=== To do ===
Output each of the rows below verbatim, with no changes.

----- Record list

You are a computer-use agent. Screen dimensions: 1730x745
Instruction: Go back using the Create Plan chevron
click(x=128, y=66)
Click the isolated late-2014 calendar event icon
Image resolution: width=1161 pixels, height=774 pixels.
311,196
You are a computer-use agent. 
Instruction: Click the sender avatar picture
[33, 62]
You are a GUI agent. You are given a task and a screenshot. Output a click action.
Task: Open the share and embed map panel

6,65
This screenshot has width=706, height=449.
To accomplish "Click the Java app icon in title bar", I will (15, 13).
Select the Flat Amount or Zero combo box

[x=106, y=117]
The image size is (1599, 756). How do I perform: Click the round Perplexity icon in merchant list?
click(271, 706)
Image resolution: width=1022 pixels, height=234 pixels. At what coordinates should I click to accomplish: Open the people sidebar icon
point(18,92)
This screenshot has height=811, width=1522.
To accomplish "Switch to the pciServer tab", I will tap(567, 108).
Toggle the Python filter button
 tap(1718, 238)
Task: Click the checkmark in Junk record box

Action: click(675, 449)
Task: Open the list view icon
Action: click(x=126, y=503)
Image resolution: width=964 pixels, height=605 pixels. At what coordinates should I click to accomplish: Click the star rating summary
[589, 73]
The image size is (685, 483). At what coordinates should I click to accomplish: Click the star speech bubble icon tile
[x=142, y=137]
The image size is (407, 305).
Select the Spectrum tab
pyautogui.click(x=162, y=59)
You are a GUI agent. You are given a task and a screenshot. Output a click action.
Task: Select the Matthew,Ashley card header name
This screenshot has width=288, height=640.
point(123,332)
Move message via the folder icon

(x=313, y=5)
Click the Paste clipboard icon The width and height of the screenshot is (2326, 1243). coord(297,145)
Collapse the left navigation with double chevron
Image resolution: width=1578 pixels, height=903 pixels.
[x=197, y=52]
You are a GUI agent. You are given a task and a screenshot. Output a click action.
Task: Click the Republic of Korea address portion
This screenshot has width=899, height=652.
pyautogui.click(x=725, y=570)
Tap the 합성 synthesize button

----------

=== Correct result ===
You are a computer-use agent. Screen dimensions: 1730x745
Instruction: Go back using the Create Plan chevron
click(x=128, y=66)
Click the isolated late-2014 calendar event icon
Image resolution: width=1161 pixels, height=774 pixels.
311,196
You are a computer-use agent. 
Instruction: Click the sender avatar picture
[33, 62]
You are a GUI agent. You are given a task and a screenshot. Output a click action.
Task: Open the share and embed map panel

6,65
This screenshot has width=706, height=449.
To accomplish "Click the Java app icon in title bar", I will (15, 13).
Select the Flat Amount or Zero combo box

[x=106, y=117]
The image size is (1599, 756). How do I perform: Click the round Perplexity icon in merchant list?
click(271, 706)
Image resolution: width=1022 pixels, height=234 pixels. At what coordinates should I click to accomplish: Open the people sidebar icon
point(18,92)
This screenshot has height=811, width=1522.
To accomplish "Switch to the pciServer tab", I will tap(567, 108).
Toggle the Python filter button
 tap(1718, 238)
Task: Click the checkmark in Junk record box

Action: click(675, 449)
Task: Open the list view icon
Action: click(x=126, y=503)
Image resolution: width=964 pixels, height=605 pixels. At what coordinates should I click to accomplish: Click the star rating summary
[589, 73]
The image size is (685, 483). At what coordinates should I click to accomplish: Click the star speech bubble icon tile
[x=142, y=137]
The image size is (407, 305).
Select the Spectrum tab
pyautogui.click(x=162, y=59)
You are a GUI agent. You are given a task and a screenshot. Output a click action.
Task: Select the Matthew,Ashley card header name
This screenshot has width=288, height=640.
point(123,332)
Move message via the folder icon

(x=313, y=5)
Click the Paste clipboard icon The width and height of the screenshot is (2326, 1243). coord(297,145)
Collapse the left navigation with double chevron
Image resolution: width=1578 pixels, height=903 pixels.
[x=197, y=52]
You are a GUI agent. You are given a task and a screenshot. Output a click action.
Task: Click the Republic of Korea address portion
This screenshot has width=899, height=652.
pyautogui.click(x=725, y=570)
Tap the 합성 synthesize button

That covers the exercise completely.